We have already seen the offences of illegal working and employing illegal workers introduced from the act in July 2016, along with immigration officers being granted powers to enter premises to investigate potential offences being committed in connection with licensable activities.
Although the Home Office is yet to confirm exactly when further amendments will come into force, they are expected to commence in spring 2017 and operators should be prepared for imminent changes.
To begin with, and perhaps rather belatedly, it will be a requirement for applicants seeking a premises licence permitting the sale of alcohol or late-night refreshment to be entitled to work in the UK. In the case of existing licence holders who cease to be entitled to work in the UK, the licence will lapse. However, it will be possible to submit an interim authority notice within 48 hours and a transfer application to reinstate the licence within 28 days.
The Secretary of State is to become a responsible authority for applications relating to licences permitting sale of alcohol or late-night refreshment, meaning that representations could be made against relevant new, variation and transfer applications. Specifically, the Secretary of State will be able to object to an application where he or she is “satisfied that exceptional circumstances of the case are such that granting the application would be prejudicial to the prevention of illegal working in licensed premises”.
As with premises licences, personal licence holders and applicants will also need to be entitled to work in the UK and if that ceases then their licence will lapse. In cases where the designated premises supervisor’s licence lapses, the sale of alcohol from the premises immediately becomes unlawful, opening the premises licence holder up to a potential review and criminal prosecution.
The amendments brought in by the Immigration Act 2016 will effectively add ‘offences under any of the immigration acts’ to the list of relevant offences listed on Schedule 4 of the Licensing Act 2003.
Finally, the act will grant immigration officers the power to issue illegal working closure notices if they are satisfied that the relevant requirements are not being met. This will prevent access to the premises by anyone other than residents and prohibit paid or voluntary work being undertaken at the premises (unless authorised by the immigration officer) for up to 48 hours.
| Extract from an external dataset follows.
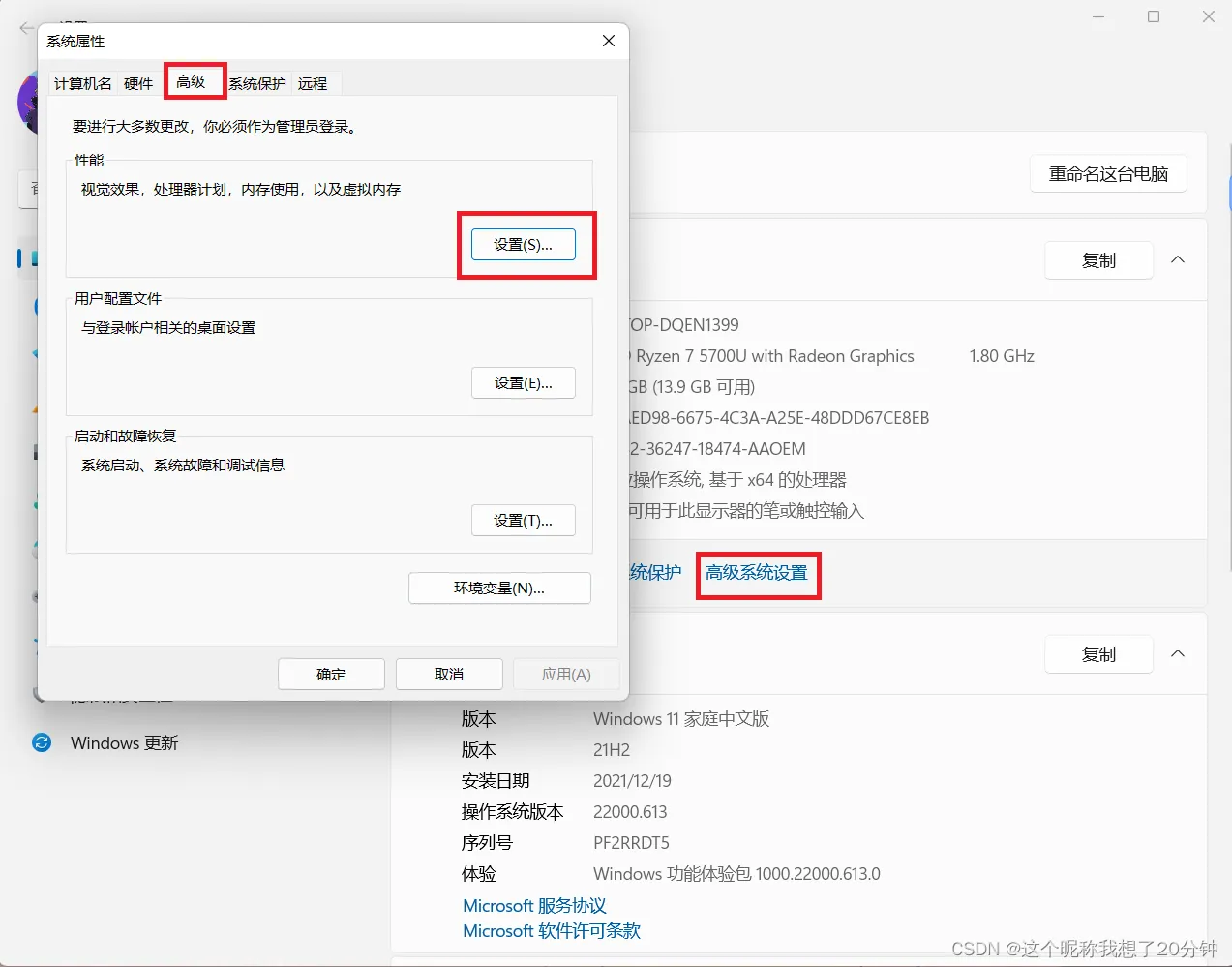Click the back arrow in Settings
Image resolution: width=1232 pixels, height=967 pixels.
(x=25, y=29)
Following this, unless the notice is cancelled, a court must hear an illegal working compliance order within 48 hours of the notice being issued. The court can make such an order as it deems appropriate, but, in particular, it may restrict access to the premises and require employers to carry out right-to-work checks. An order could have effect for up to 12 months, although an immigration officer can apply to have this extended.
Operators will need to be diligent with immigration matters and their staff if they are to avoid risks to their business.